SOURCE:

● ● ● ● ● ● ●

Re: [WikiEN-l] Hudong

2011-08-25 Thread Fred Bauder
Nevertheless I wouldn't be surprised to see a billion dollar IPO for
either of them.

Fred

 I think that it is also worth pointing out that, in my experience,
 articles
 on Hudong are pretty bad. They are poorly formatted, poorly written,
 generally lack inline referencing, and often have copyright violations.
 Baidu Baike is of somewhat higher quality, though I think that both pale
 in
 comparison to the best of Wikipedia. We definitely shouldn't be viewing
 this
 in number terms alone.

● ● ● ● ● ● ●

GIVEN DATA:
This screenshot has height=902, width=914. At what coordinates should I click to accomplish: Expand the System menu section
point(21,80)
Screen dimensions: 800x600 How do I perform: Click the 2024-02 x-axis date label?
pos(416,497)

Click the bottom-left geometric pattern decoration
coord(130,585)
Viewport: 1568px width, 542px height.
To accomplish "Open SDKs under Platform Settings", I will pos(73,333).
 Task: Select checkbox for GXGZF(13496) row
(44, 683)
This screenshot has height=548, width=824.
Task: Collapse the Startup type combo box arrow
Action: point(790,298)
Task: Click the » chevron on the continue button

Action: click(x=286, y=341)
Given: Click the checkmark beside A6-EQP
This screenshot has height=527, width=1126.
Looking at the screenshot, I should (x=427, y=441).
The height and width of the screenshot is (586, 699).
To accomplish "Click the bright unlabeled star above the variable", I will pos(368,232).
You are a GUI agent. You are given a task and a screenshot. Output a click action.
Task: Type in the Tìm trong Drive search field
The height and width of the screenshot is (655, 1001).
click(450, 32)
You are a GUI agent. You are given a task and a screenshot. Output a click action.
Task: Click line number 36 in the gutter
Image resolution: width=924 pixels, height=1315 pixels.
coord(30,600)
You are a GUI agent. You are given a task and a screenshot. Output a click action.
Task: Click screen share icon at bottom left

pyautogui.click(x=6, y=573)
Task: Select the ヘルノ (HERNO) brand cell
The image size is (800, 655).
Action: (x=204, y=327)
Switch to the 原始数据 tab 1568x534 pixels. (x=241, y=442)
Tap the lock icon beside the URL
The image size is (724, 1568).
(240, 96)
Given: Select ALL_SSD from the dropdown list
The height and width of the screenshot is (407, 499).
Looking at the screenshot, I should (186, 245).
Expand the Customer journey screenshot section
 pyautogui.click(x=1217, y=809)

● ● ● ● ● ● ●

SET OF TASKS:
A – Write out the Hudong post word for word, starting with "I think that it" and going on through "have copyright violations.".
B – Carry on the Hudong post from its final sentence.

EXPECTED OUTPUTS:
A –
I think that it is also worth pointing out that, in my experience,
 articles
 on Hudong are pretty bad. They are poorly formatted, poorly written,
 generally lack inline referencing, and often have copyright violations.

B –
 I admit that I am not an editor on either of the Chinese online
 encyclopedias, but my impression is that editors there lack a sense of
 ownership over what they write. I don't mean ownership in the negative
 sense
 of owning individual articles, but in the positive sense of feeling like
 they have a say in how things are run. Nameless, faceless administrators
 censor politically objectionable content without explanation, and things
 like notability standards, template formatting and Manual of Style type
 issues don't seem to be addressed by the community. As has been noted
 many
 times, there is a point system in which frequent editors can gain higher
 rankings, but these rankings seem to confer mostly prestige, and not much
 concrete beyond that. I'm not convinced that this model will produce a
 better encyclopedia in the long run.

 Of course, I freely admit that I am a Wikipedia guy, and don't go over to
 the Chinese encyclopedias much, so if I am missing some strong sense of
 purpose that is actually felt by editors there, someone else should chime
 in
 and let me know.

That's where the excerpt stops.